▶ **Source material**
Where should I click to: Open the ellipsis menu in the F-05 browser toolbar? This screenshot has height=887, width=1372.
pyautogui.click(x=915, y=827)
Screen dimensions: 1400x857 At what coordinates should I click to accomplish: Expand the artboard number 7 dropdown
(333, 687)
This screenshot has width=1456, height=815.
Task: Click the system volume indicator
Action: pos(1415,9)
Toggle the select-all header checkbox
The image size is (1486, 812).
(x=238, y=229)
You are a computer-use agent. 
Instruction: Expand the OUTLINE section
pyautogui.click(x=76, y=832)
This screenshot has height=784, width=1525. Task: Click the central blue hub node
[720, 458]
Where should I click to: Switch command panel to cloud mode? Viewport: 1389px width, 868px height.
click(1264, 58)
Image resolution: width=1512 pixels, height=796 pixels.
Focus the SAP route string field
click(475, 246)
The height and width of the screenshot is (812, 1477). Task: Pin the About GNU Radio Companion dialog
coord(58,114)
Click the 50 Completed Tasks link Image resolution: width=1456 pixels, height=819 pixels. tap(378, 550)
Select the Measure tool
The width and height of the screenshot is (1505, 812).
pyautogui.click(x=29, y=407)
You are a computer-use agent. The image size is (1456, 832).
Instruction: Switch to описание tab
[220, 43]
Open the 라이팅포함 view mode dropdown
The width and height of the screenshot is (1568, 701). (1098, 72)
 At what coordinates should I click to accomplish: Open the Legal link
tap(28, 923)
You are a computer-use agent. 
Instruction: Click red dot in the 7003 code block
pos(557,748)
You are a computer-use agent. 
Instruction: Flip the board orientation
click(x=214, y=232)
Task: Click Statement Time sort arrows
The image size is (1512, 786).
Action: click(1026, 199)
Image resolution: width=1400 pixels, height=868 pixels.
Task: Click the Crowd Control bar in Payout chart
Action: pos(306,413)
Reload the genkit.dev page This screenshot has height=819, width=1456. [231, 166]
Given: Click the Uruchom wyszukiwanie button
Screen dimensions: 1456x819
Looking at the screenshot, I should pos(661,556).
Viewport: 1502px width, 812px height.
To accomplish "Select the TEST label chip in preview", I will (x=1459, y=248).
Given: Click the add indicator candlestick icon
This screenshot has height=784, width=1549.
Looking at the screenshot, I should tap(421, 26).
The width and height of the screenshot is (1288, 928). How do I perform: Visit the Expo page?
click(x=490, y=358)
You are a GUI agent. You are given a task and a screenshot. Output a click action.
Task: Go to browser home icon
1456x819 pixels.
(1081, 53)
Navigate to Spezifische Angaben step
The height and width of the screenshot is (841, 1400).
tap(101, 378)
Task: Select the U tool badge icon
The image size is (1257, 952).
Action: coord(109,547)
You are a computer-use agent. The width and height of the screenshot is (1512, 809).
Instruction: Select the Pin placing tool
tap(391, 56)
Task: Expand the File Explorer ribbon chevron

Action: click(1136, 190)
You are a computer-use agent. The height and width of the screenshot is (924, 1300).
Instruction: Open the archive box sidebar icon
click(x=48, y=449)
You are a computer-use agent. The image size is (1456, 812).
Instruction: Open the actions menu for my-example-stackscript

▶ **To do**
Copy out the whole listing, exactly as written.

▶ **Task output**
Where should I click to: Open the ellipsis menu in the F-05 browser toolbar? This screenshot has height=887, width=1372.
pyautogui.click(x=915, y=827)
Screen dimensions: 1400x857 At what coordinates should I click to accomplish: Expand the artboard number 7 dropdown
(333, 687)
This screenshot has width=1456, height=815.
Task: Click the system volume indicator
Action: pos(1415,9)
Toggle the select-all header checkbox
The image size is (1486, 812).
(x=238, y=229)
You are a computer-use agent. 
Instruction: Expand the OUTLINE section
pyautogui.click(x=76, y=832)
This screenshot has height=784, width=1525. Task: Click the central blue hub node
[720, 458]
Where should I click to: Switch command panel to cloud mode? Viewport: 1389px width, 868px height.
click(1264, 58)
Image resolution: width=1512 pixels, height=796 pixels.
Focus the SAP route string field
click(475, 246)
The height and width of the screenshot is (812, 1477). Task: Pin the About GNU Radio Companion dialog
coord(58,114)
Click the 50 Completed Tasks link Image resolution: width=1456 pixels, height=819 pixels. tap(378, 550)
Select the Measure tool
The width and height of the screenshot is (1505, 812).
pyautogui.click(x=29, y=407)
You are a computer-use agent. The image size is (1456, 832).
Instruction: Switch to описание tab
[220, 43]
Open the 라이팅포함 view mode dropdown
The width and height of the screenshot is (1568, 701). (1098, 72)
 At what coordinates should I click to accomplish: Open the Legal link
tap(28, 923)
You are a computer-use agent. 
Instruction: Click red dot in the 7003 code block
pos(557,748)
You are a computer-use agent. 
Instruction: Flip the board orientation
click(x=214, y=232)
Task: Click Statement Time sort arrows
The image size is (1512, 786).
Action: click(1026, 199)
Image resolution: width=1400 pixels, height=868 pixels.
Task: Click the Crowd Control bar in Payout chart
Action: pos(306,413)
Reload the genkit.dev page This screenshot has height=819, width=1456. [231, 166]
Given: Click the Uruchom wyszukiwanie button
Screen dimensions: 1456x819
Looking at the screenshot, I should pos(661,556).
Viewport: 1502px width, 812px height.
To accomplish "Select the TEST label chip in preview", I will (x=1459, y=248).
Given: Click the add indicator candlestick icon
This screenshot has height=784, width=1549.
Looking at the screenshot, I should tap(421, 26).
The width and height of the screenshot is (1288, 928). How do I perform: Visit the Expo page?
click(x=490, y=358)
You are a GUI agent. You are given a task and a screenshot. Output a click action.
Task: Go to browser home icon
1456x819 pixels.
(1081, 53)
Navigate to Spezifische Angaben step
The height and width of the screenshot is (841, 1400).
tap(101, 378)
Task: Select the U tool badge icon
The image size is (1257, 952).
Action: coord(109,547)
You are a computer-use agent. The width and height of the screenshot is (1512, 809).
Instruction: Select the Pin placing tool
tap(391, 56)
Task: Expand the File Explorer ribbon chevron

Action: click(1136, 190)
You are a computer-use agent. The height and width of the screenshot is (924, 1300).
Instruction: Open the archive box sidebar icon
click(x=48, y=449)
You are a computer-use agent. The image size is (1456, 812).
Instruction: Open the actions menu for my-example-stackscript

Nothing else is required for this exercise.